:: Description of the task ::
Return the data below in full. Keep each character unchanged.

(Stored records)
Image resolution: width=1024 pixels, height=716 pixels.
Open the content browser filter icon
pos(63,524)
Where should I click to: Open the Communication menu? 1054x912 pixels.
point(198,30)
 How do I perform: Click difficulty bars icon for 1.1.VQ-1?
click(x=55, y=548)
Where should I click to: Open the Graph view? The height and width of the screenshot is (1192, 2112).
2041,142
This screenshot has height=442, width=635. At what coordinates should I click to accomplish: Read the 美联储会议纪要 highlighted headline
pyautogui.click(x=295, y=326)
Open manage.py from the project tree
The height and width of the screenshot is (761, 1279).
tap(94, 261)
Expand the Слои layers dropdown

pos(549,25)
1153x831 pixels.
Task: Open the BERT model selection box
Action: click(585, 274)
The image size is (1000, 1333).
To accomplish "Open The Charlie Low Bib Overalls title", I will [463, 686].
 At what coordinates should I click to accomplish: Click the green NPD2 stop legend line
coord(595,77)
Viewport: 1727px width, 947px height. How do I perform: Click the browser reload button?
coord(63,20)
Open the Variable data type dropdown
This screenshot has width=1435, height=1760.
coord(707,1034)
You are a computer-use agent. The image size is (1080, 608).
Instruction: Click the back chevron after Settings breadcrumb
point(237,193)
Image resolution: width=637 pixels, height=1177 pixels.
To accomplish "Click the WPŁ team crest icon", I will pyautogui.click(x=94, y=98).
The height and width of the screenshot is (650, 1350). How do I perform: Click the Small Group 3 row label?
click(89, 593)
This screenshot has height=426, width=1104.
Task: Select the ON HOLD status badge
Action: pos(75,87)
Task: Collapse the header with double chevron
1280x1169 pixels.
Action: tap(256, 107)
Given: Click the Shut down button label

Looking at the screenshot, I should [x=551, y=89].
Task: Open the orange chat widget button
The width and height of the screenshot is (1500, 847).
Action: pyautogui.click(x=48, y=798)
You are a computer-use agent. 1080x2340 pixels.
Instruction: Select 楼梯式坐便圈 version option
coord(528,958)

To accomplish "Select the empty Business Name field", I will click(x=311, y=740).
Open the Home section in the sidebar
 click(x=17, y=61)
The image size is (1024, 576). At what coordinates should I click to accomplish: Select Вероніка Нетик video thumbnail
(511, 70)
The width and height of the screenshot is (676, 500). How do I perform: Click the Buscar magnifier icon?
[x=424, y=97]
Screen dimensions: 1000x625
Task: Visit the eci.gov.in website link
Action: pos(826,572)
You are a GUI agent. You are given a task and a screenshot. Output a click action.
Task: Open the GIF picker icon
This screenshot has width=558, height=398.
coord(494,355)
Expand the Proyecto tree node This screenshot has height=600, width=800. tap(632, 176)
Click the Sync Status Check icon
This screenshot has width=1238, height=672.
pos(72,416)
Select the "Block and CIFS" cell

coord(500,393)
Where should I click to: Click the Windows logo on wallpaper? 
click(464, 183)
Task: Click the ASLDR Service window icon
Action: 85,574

:: Answer for this exercise ::
Image resolution: width=1024 pixels, height=716 pixels.
Open the content browser filter icon
pos(63,524)
Where should I click to: Open the Communication menu? 1054x912 pixels.
point(198,30)
 How do I perform: Click difficulty bars icon for 1.1.VQ-1?
click(x=55, y=548)
Where should I click to: Open the Graph view? The height and width of the screenshot is (1192, 2112).
2041,142
This screenshot has height=442, width=635. At what coordinates should I click to accomplish: Read the 美联储会议纪要 highlighted headline
pyautogui.click(x=295, y=326)
Open manage.py from the project tree
The height and width of the screenshot is (761, 1279).
tap(94, 261)
Expand the Слои layers dropdown

pos(549,25)
1153x831 pixels.
Task: Open the BERT model selection box
Action: click(585, 274)
The image size is (1000, 1333).
To accomplish "Open The Charlie Low Bib Overalls title", I will [463, 686].
 At what coordinates should I click to accomplish: Click the green NPD2 stop legend line
coord(595,77)
Viewport: 1727px width, 947px height. How do I perform: Click the browser reload button?
coord(63,20)
Open the Variable data type dropdown
This screenshot has width=1435, height=1760.
coord(707,1034)
You are a computer-use agent. The image size is (1080, 608).
Instruction: Click the back chevron after Settings breadcrumb
point(237,193)
Image resolution: width=637 pixels, height=1177 pixels.
To accomplish "Click the WPŁ team crest icon", I will pyautogui.click(x=94, y=98).
The height and width of the screenshot is (650, 1350). How do I perform: Click the Small Group 3 row label?
click(89, 593)
This screenshot has height=426, width=1104.
Task: Select the ON HOLD status badge
Action: pos(75,87)
Task: Collapse the header with double chevron
1280x1169 pixels.
Action: tap(256, 107)
Given: Click the Shut down button label

Looking at the screenshot, I should [x=551, y=89].
Task: Open the orange chat widget button
The width and height of the screenshot is (1500, 847).
Action: pyautogui.click(x=48, y=798)
You are a computer-use agent. 1080x2340 pixels.
Instruction: Select 楼梯式坐便圈 version option
coord(528,958)

To accomplish "Select the empty Business Name field", I will click(x=311, y=740).
Open the Home section in the sidebar
 click(x=17, y=61)
The image size is (1024, 576). At what coordinates should I click to accomplish: Select Вероніка Нетик video thumbnail
(511, 70)
The width and height of the screenshot is (676, 500). How do I perform: Click the Buscar magnifier icon?
[x=424, y=97]
Screen dimensions: 1000x625
Task: Visit the eci.gov.in website link
Action: pos(826,572)
You are a GUI agent. You are given a task and a screenshot. Output a click action.
Task: Open the GIF picker icon
This screenshot has width=558, height=398.
coord(494,355)
Expand the Proyecto tree node This screenshot has height=600, width=800. tap(632, 176)
Click the Sync Status Check icon
This screenshot has width=1238, height=672.
pos(72,416)
Select the "Block and CIFS" cell

coord(500,393)
Where should I click to: Click the Windows logo on wallpaper? 
click(464, 183)
Task: Click the ASLDR Service window icon
Action: 85,574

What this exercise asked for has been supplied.